Personal Status Extraction (PSE) is a composite AIM that extracts Cognitive State, Emotion, and Social Attitude called Factors conveyed by each of Text, Speech, Face, and Gesture, called Modalities, and provides an estimate of the Personal Status, intended as a combination of Factors. The Personal Status Composite AIM is used in MPAI-MMC and other Use Cases as a replacement for the combination of AIMs depicted in Figure 1. Note that the Personal Status Data Type need not convey information on all Factors and all Modalities.

1     Scope of Personal Status Extraction

2     Reference Architecture of Personal Status Extraction.

3     I/O Data of Personal Status Extraction.

4     Functions of AI Modules of Personal Status Extraction

5     I/O Data of AI Modules of Personal Status Extraction.

6     JSON Metadata of Personal Status Extraction and its AIMs

1      Scope of Personal Status Extraction

Personal Status Extraction produces the estimate of the Personal Status of a human or an avatar by analysing each Modality in three steps:

  1. Data Capture (e.g., characters and words, a digitised speech segment, the digital video containing the hand of a person, etc.).
  2. Descriptor Extraction (e.g., pitch and intonation of the speech segment, thumb of the hand raised, the right eye winking, etc.).
  3. Personal Status Interpretation (i.e., one of Emotion, Cognitive State, and Attitude).

An implementation may combine two or more of the AIMs implementing the steps.

2      Reference Architecture of Personal Status Extraction

Figure 1 depicts the Personal Status extraction process:

  1. Descriptors are extracted from Text, Speech, Face Object, and Body Object. An AI Module upstream can provide Descriptors, depending on the value of the Input Selectors, indicating to PSE whether a Modality or its Descriptors are used.
  2. Descriptors are interpreted and the specific indicators of the Personal Status in the Text, Speech, Face, and Gesture Modalities are derived.
  3. Personal Status is obtained by combining the estimates of different Modalities of the Personal Status.

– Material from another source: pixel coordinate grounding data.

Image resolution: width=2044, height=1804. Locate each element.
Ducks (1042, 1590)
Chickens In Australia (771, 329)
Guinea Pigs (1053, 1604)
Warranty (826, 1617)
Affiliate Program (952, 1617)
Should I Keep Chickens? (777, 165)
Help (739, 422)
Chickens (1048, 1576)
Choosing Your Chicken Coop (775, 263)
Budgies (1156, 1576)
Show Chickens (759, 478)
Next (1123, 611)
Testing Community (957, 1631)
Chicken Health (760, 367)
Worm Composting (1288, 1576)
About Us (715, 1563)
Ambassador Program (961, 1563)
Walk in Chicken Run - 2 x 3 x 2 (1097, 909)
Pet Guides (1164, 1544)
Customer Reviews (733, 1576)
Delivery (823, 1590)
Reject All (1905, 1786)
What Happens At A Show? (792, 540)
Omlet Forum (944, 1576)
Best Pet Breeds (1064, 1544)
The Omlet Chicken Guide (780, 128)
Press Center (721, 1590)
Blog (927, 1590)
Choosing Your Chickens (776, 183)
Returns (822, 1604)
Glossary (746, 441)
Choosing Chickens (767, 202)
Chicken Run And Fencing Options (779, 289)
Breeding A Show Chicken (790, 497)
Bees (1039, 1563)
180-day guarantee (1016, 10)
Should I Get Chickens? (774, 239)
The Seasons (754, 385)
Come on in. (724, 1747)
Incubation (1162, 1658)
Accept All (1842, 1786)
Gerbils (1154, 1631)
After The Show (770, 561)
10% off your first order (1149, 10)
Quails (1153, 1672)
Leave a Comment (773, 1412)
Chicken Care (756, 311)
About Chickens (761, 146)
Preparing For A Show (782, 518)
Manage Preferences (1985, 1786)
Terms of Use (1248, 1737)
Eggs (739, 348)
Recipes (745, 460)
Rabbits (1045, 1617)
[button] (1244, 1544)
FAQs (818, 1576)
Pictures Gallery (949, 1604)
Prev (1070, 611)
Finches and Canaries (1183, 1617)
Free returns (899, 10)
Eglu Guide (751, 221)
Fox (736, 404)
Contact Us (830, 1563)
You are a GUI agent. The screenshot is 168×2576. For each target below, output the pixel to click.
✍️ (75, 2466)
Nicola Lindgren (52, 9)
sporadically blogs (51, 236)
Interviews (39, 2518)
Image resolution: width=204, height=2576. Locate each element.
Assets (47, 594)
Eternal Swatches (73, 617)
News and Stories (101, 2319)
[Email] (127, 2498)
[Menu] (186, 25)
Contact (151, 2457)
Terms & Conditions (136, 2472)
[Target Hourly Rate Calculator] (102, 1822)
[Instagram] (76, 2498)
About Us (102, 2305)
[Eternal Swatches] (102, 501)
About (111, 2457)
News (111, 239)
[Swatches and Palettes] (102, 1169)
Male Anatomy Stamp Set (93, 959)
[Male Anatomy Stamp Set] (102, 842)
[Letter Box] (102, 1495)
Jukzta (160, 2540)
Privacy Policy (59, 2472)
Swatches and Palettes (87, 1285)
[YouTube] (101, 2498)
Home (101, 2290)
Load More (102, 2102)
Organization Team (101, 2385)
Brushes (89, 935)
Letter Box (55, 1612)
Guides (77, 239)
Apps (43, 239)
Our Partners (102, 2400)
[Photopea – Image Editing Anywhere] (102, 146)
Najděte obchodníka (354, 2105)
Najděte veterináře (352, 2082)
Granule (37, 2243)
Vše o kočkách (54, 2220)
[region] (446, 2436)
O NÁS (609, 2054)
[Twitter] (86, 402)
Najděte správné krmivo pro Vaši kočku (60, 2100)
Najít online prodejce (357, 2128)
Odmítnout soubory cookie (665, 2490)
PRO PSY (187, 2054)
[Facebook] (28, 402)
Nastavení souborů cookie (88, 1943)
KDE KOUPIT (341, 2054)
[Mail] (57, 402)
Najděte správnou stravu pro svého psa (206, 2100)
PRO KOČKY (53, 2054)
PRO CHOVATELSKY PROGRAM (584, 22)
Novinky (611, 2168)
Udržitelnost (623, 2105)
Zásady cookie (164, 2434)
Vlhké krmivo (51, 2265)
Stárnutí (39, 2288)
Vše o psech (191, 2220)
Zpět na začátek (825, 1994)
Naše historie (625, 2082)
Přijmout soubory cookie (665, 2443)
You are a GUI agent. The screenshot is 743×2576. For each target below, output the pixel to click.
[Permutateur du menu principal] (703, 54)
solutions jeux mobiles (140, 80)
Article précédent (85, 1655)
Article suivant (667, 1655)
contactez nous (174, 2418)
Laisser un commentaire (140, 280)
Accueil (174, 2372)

Figure 1 – Reference Model of Personal Status Extraction

Note that:

  1. A Modality can be input into the Personal Status Extraction Composite AIM as a Modality or as Descriptors. Both Modality Descriptors have the same syntax and semantics. Text Descriptors are equivalent to Meaning. Gesture Description extracts Gesture Descriptors from Body Object. In the future other Descriptors may be extracted from Body Object.
  2. An Implementation can combine, e.g., the Gesture Description and PS-Gesture Interpretation AIMs into one AIM, and directly provide PS-Gesture from a Body Object without exposing PS-Gesture Descriptors.

3      I/O Data of Personal Status Extraction

Table 1 gives the input/output data of Personal Status Extraction.

Table 1  – I/O data of Personal Status Extraction

Input data From Description
Input Text Selector An external signal Text/Descriptors Selector
Text Keyboard or AIM Text or Recognised Text
Text Descriptors An upstream AIM Descriptors of Text
Input Speech Selector An external signal Speech/Descriptors Selector
Speech Microphone Speech of human.
Speech Descriptors An upstream AIM Descriptors of Speech
Input Face Selector An external signal Face/Descriptors Selector
Body Object Visual Scene Description The face of the human
Face Descriptors An upstream AIM Descriptors of Face
Input Gesture Selector An external signal Body/Descriptors Selector
Body Object Visual Scene Description The body of the human
Gesture Descriptors An upstream AIM Descriptors of Gesture
Output data To Descriptions
Personal Status A downstream AIM For further processing

4      Functions of AI Modules of Personal Status Extraction

Table 2 gives functions of the AIMs.

Table 2 – AI Modules of Personal Status Extraction

AIM Modules
Input Text Description Extracts the Descriptors of Text.
Input Speech Description Extracts the Descriptors of Speech.
Input Face Description Extracts the Descriptors of Face.
Input Body Description Extracts the Descriptors of Body.
PS-Text Interpretation Interprets the Personal Status Descriptors of Text.
PS-Speech Interpretation Interprets the Personal Status Descriptors of Speech.
PS-Speech Interpretation Interprets the Personal Status Descriptors of Face.
PS-Gesture Interpretation Interprets the Personal Status Descriptors of Body.
Personal Status Multiplexing Produces the Personal Status.

5      I/O Data of AI Modules of Personal Status Extraction

Table 3 gives the list of the AIMs with their functions.

Table 3 – AI Modules of Personal Status Extraction

AIM Receives Produces
Input Text Description Text Text Descriptors
Input Speech Description Speech Speech Descriptors
Input Face Description Face Object Face Descriptors
Input Body Description Body Object Gesture Descriptors
PS-Text Interpretation Text Descriptors PS-Text
PS-Speech Interpretation Speech Descriptors PS-Speech
PS-Speech Interpretation Face Descriptors PS-Face
PS-Gesture Interpretation Gesture Descriptors PS-Gesture
Personal Status Multiplexing PS-Text
PS-Speech
PS-Face
PS-Gesture
Personal Status

6      Specification of Personal Status Extraction AIMs and JSON Metadata

Table 4 – AIMs and JSON Metadata

MMC-PSE Personal Status Extraction X
MMC-ITD Input Text Description X
MMC-ISD Input Speech Description X
PAF-IFD Input Face Description X
PAF-IBD Input Body Description X
MMC-PTI PS-Text Interpretation X
MMC-PSI PS-Speech Interpretation X
PAF-PFI PS-Face Interpretation X
PAF-PGI PS-Gesture Interpretation X
MMC-PMX Personal Status Multiplexing X